The unclean and the sordid
The association with ‘wild tendencies’ extended to the concepts of hygiene and decency. And this further distanced discussion of taste and scent from sophisticated study.
Freud stated that: “There is an unmistakable social factor in the cultural striving for cleanliness too, which was later justified on grounds of hygiene, but manifested itself before this connection was appreciated.”
Champion summarises that ‘whatever the period, filth and crude approximations of hygiene imply, above all, a connotation of doubtful morality.”
The liberation of desire
The twentieth Century brought about a huge shift in the perception of the senses. Most notably during the ‘flower power’ era of the 1960s, which heralded a new bodily and sexual freedom among the masses, along with a rethinking of our relationship with nature.

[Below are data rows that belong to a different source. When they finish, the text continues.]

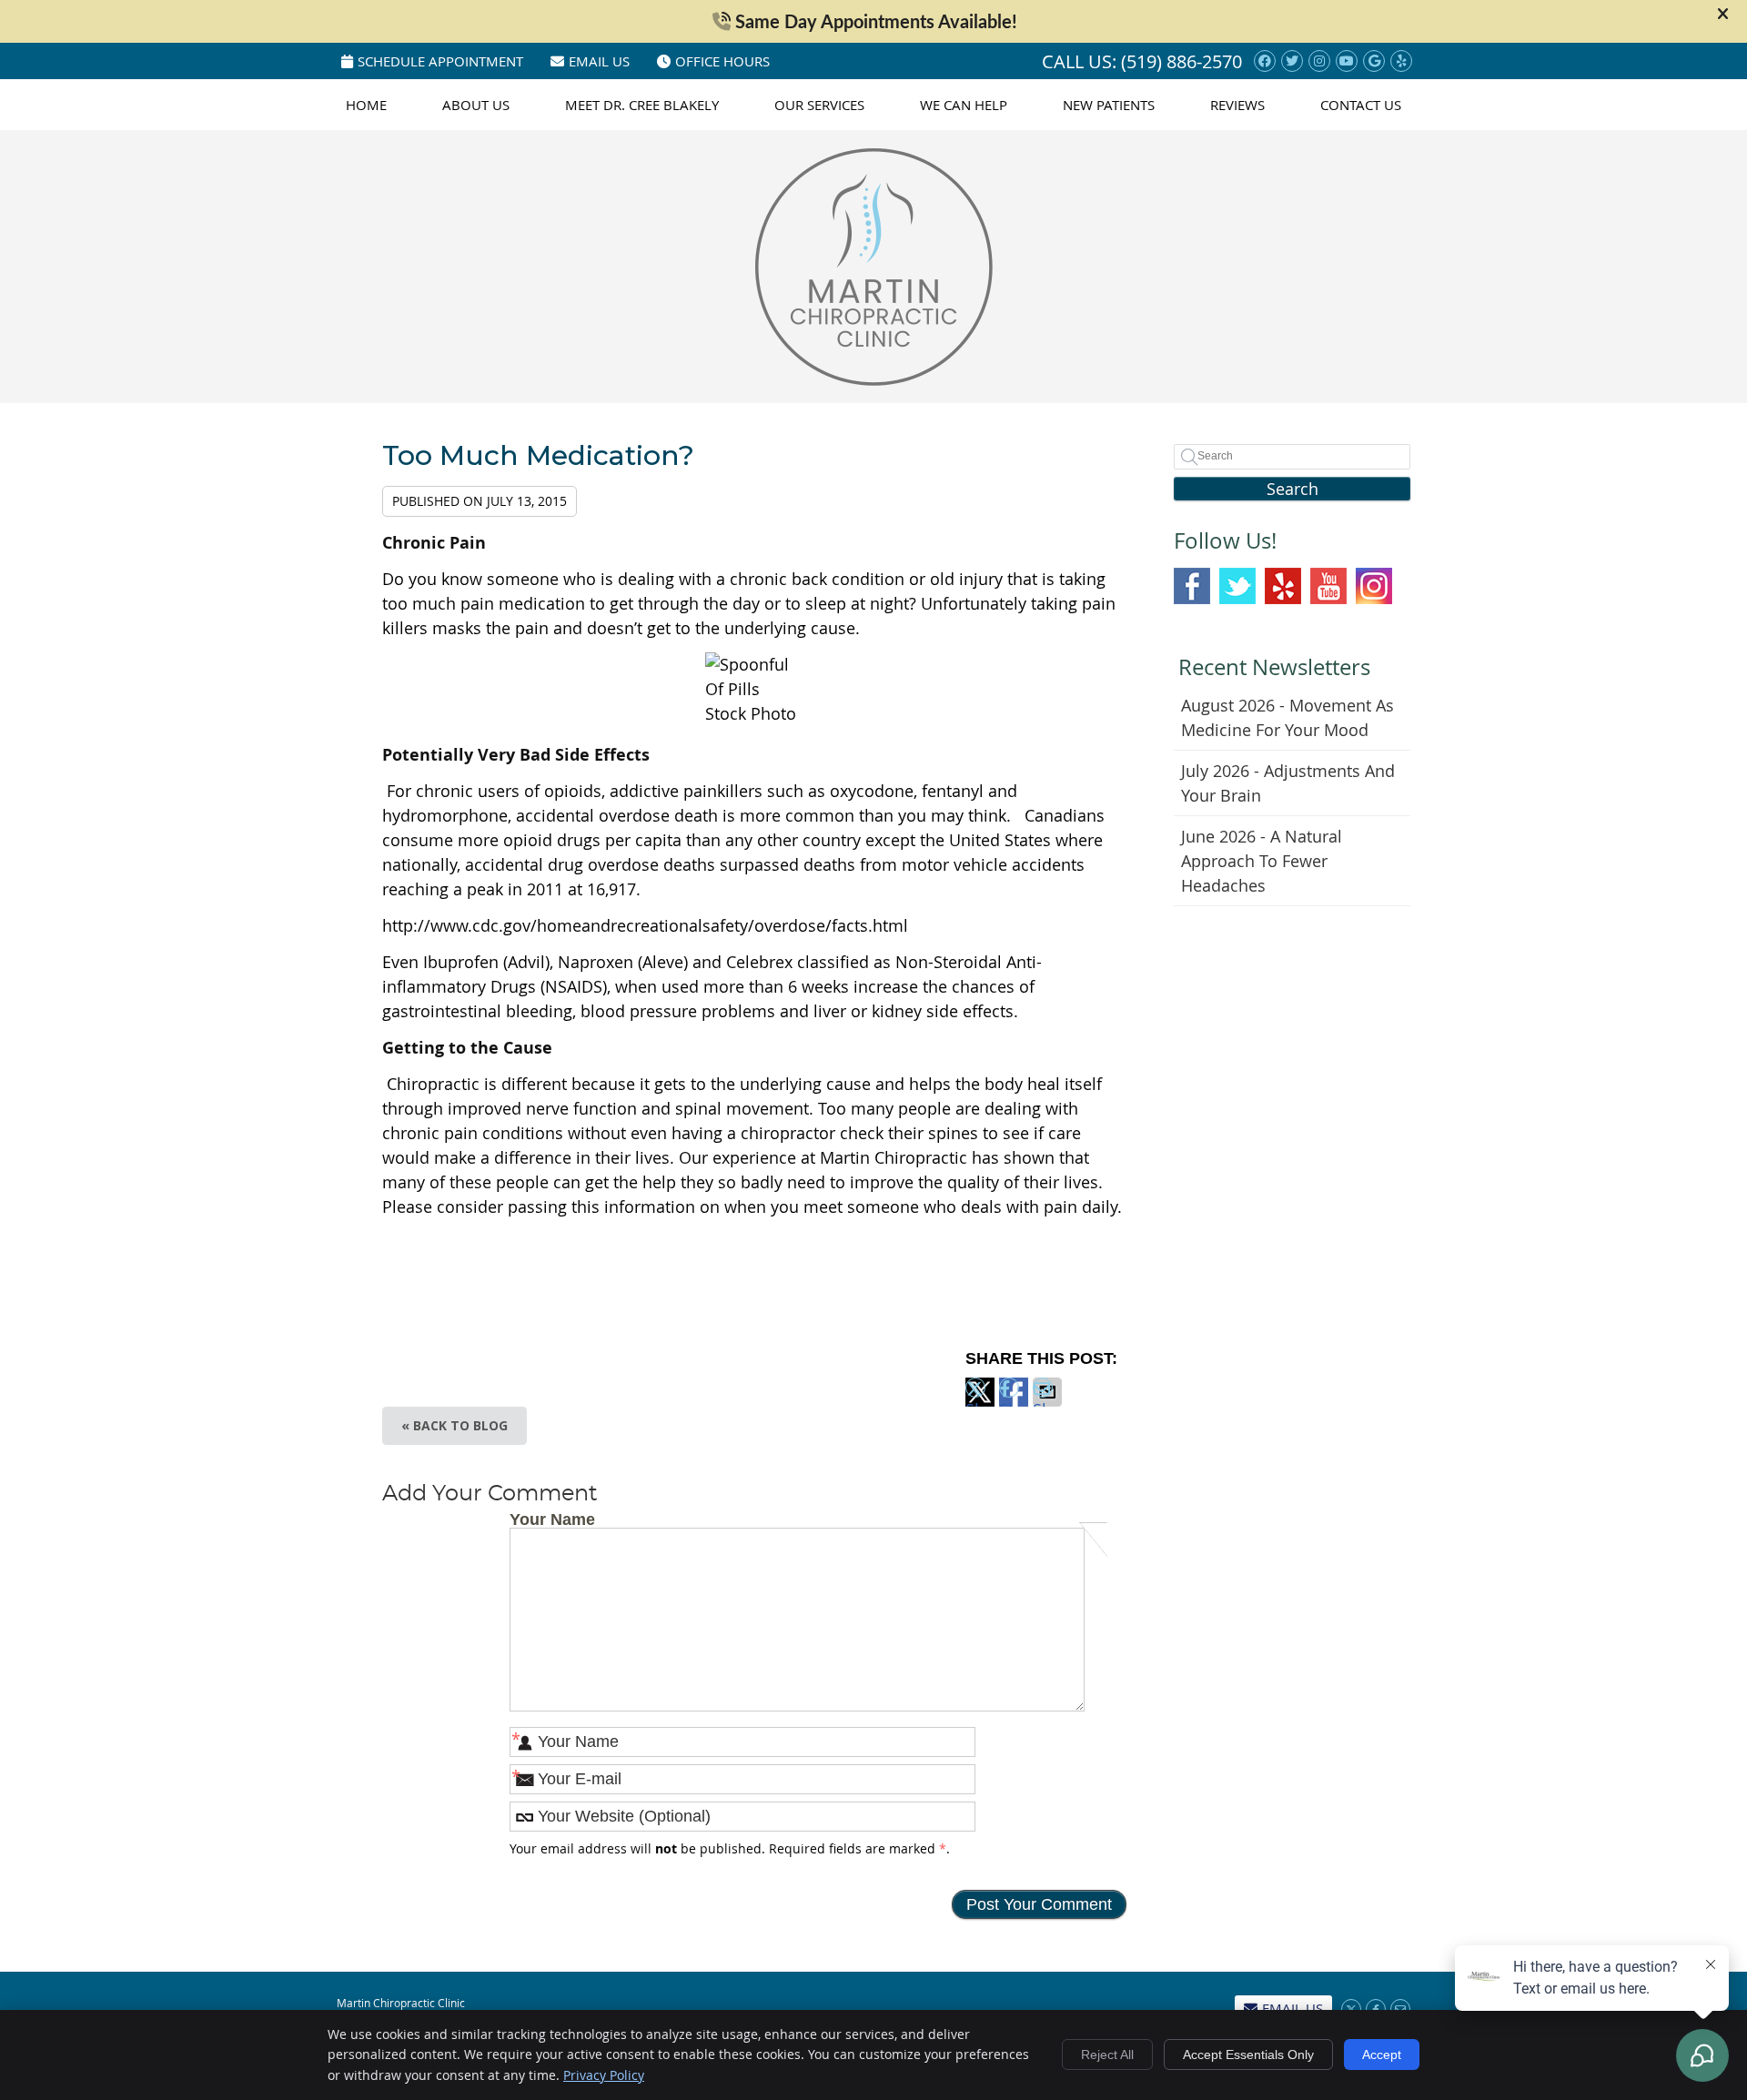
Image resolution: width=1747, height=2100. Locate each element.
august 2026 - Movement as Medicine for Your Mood (1287, 717)
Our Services (819, 105)
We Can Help (963, 105)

Champion examines the tendencies of the modern fragrance and culinary industries and identifies a trend towards ‘vaporisation of the body’. She states: “By turning to the evanescence of taste, perfumes, and desire in general, it tends toward a disappearance of the object with defined contours, heading toward, despite its reticences, an absolute interiority.”
“Our relationship to others is determined, despite ourselves, by the symbolic effect engendered by our most intimate sensations, by their appeal to these common depths.”
In ‘An Odyssey of Flavours and Fragrances’, Caroline Champion paints a brilliant canvas on the musings of great minds through the centuries – illustrating how flavours and fragrances are not merely sensory, but cultural too.